About this task:
Include no pictures. Output exactly the lines from the one that contains "Click the document icon for the 删除列 command" through the final line of the entries.

Extracted records:
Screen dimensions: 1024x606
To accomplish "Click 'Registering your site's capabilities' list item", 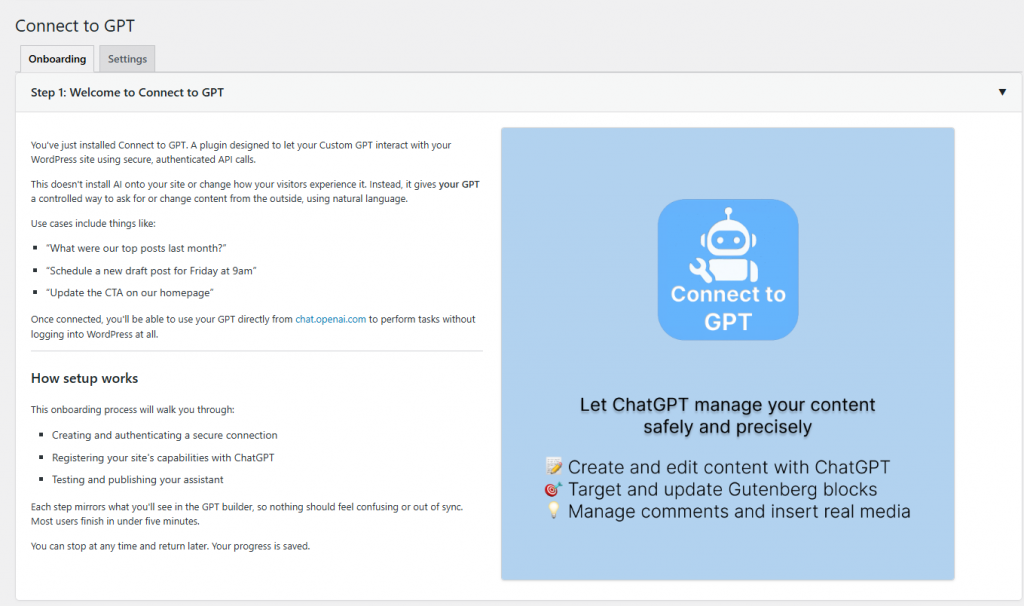I will point(163,458).
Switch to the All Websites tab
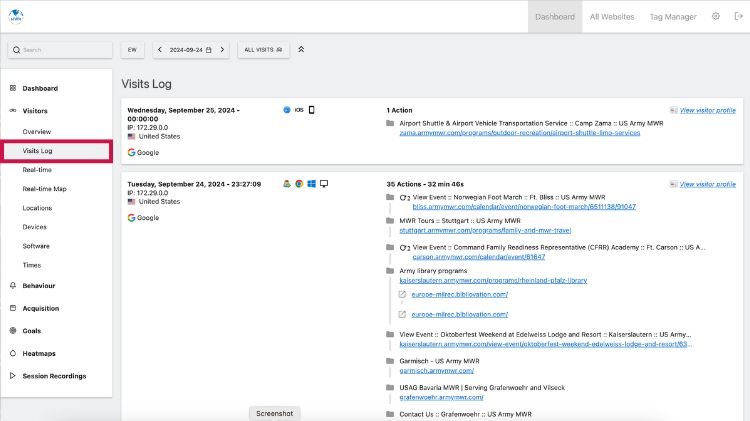The width and height of the screenshot is (750, 421). coord(612,16)
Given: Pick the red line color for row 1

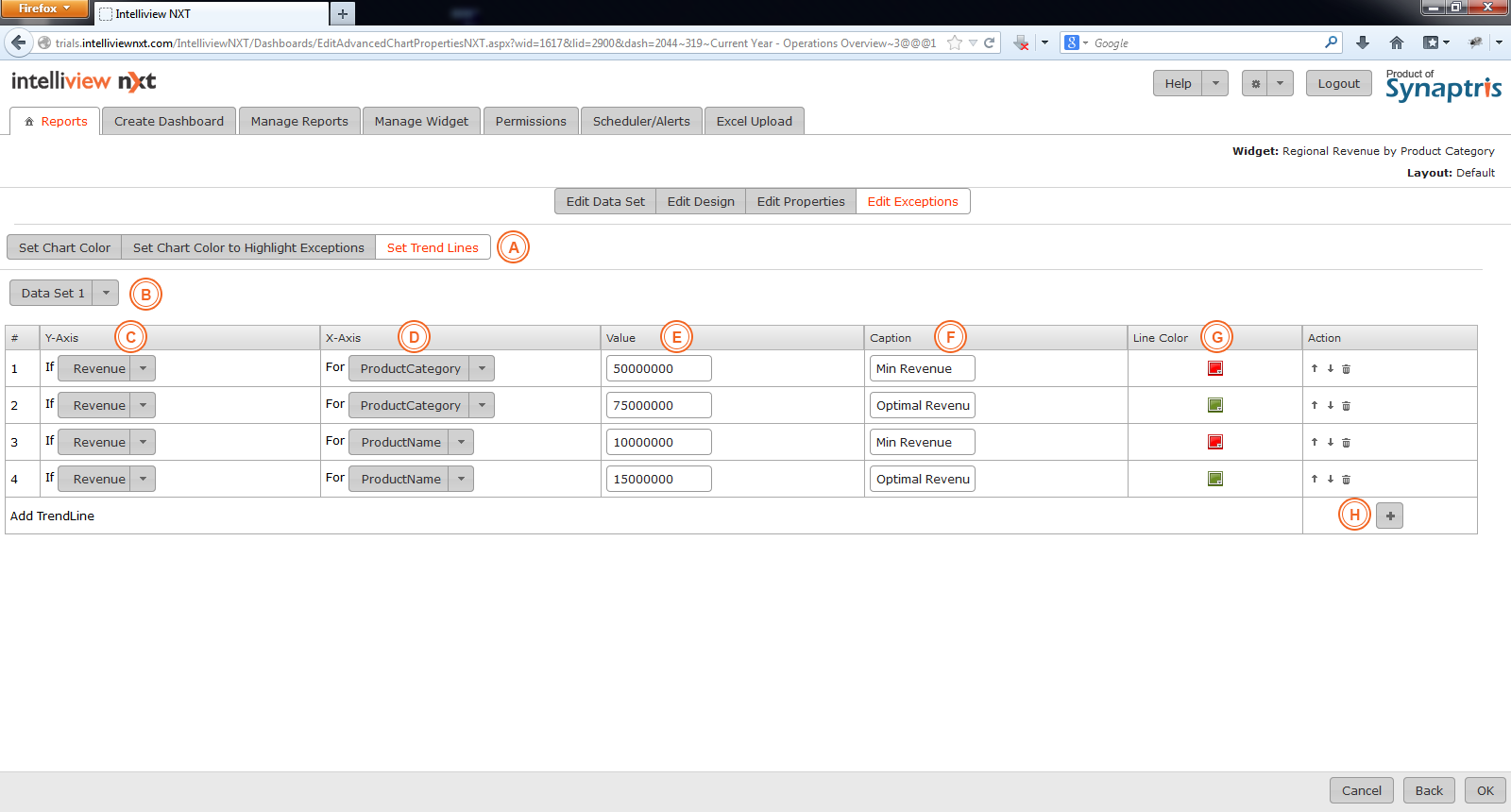Looking at the screenshot, I should (1215, 368).

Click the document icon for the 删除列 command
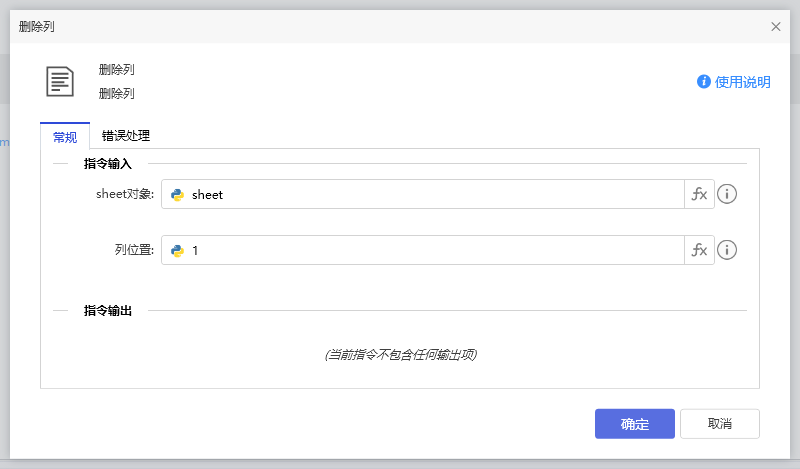pos(61,81)
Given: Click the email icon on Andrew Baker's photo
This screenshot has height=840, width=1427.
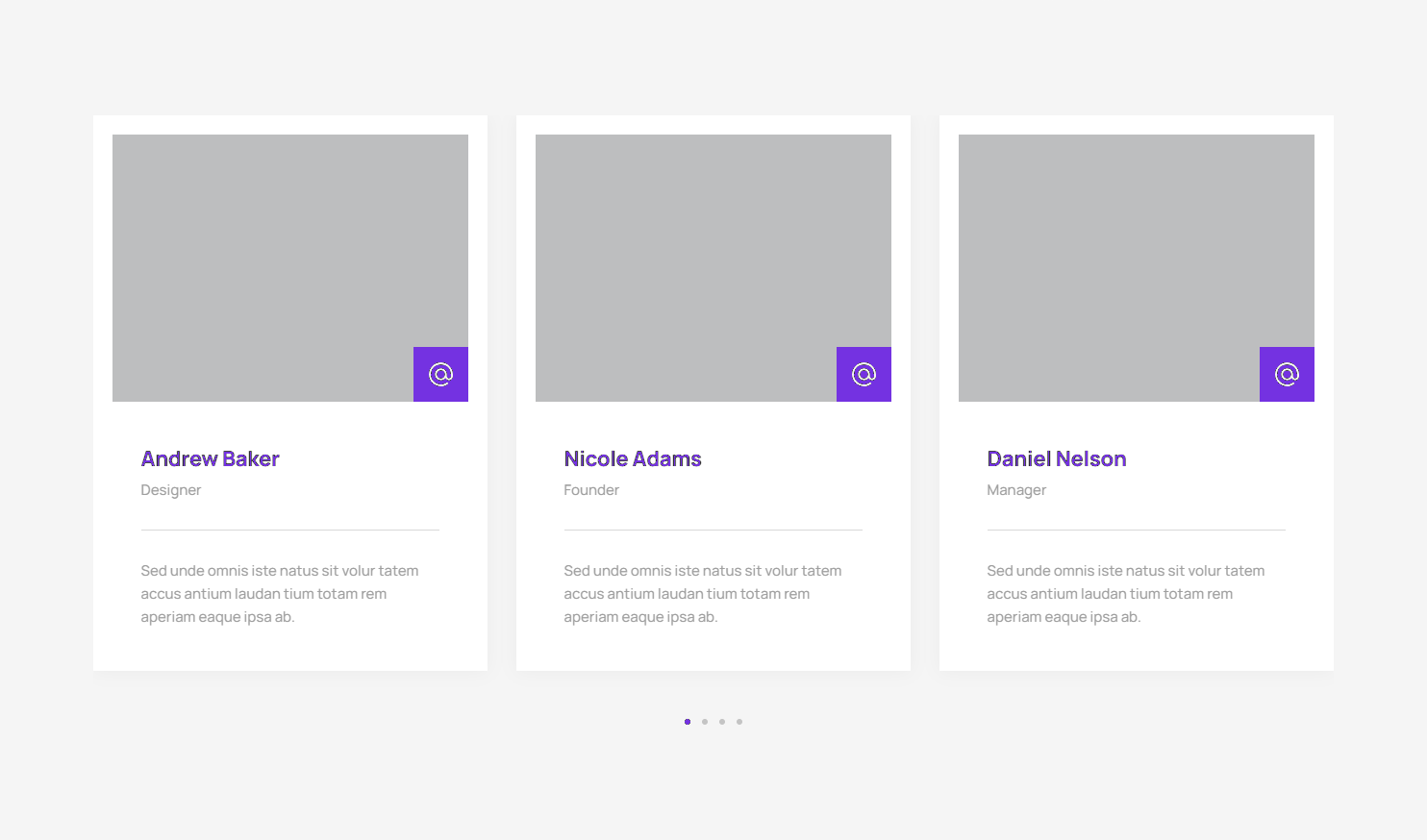Looking at the screenshot, I should pyautogui.click(x=440, y=374).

Answer box:
Click the document icon for the 删除列 command
pos(61,81)
Given: Click the email icon on Andrew Baker's photo
This screenshot has height=840, width=1427.
Looking at the screenshot, I should pyautogui.click(x=440, y=374).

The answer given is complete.